What you have to do:
Write out the following listing in full, exactly as it reads.

Data records:
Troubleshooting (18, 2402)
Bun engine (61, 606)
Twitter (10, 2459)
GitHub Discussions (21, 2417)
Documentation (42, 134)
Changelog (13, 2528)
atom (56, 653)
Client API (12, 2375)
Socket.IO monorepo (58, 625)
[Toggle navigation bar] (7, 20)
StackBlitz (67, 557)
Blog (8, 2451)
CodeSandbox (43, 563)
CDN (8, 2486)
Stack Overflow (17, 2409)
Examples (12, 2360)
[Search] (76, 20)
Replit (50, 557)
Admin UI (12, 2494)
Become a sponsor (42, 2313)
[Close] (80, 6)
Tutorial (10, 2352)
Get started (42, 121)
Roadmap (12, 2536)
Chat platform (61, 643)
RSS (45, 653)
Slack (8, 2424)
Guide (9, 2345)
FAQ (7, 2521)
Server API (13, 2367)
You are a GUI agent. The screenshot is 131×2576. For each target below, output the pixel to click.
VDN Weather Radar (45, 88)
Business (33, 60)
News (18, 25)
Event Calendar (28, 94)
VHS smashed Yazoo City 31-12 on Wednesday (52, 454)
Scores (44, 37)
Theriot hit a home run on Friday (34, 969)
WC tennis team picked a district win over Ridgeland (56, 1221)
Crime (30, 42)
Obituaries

Solution for this exercise:
Troubleshooting (18, 2402)
Bun engine (61, 606)
Twitter (10, 2459)
GitHub Discussions (21, 2417)
Documentation (42, 134)
Changelog (13, 2528)
atom (56, 653)
Client API (12, 2375)
Socket.IO monorepo (58, 625)
[Toggle navigation bar] (7, 20)
StackBlitz (67, 557)
Blog (8, 2451)
CodeSandbox (43, 563)
CDN (8, 2486)
Stack Overflow (17, 2409)
Examples (12, 2360)
[Search] (76, 20)
Replit (50, 557)
Admin UI (12, 2494)
Become a sponsor (42, 2313)
[Close] (80, 6)
Tutorial (10, 2352)
Get started (42, 121)
Roadmap (12, 2536)
Chat platform (61, 643)
RSS (45, 653)
Slack (8, 2424)
Guide (9, 2345)
FAQ (7, 2521)
Server API (13, 2367)
You are a GUI agent. The screenshot is 131×2576. For each target below, output the pixel to click.
VDN Weather Radar (45, 88)
Business (33, 60)
News (18, 25)
Event Calendar (28, 94)
VHS smashed Yazoo City 31-12 on Wednesday (52, 454)
Scores (44, 37)
Theriot hit a home run on Friday (34, 969)
WC tennis team picked a district win over Ridgeland (56, 1221)
Crime (30, 42)
Obituaries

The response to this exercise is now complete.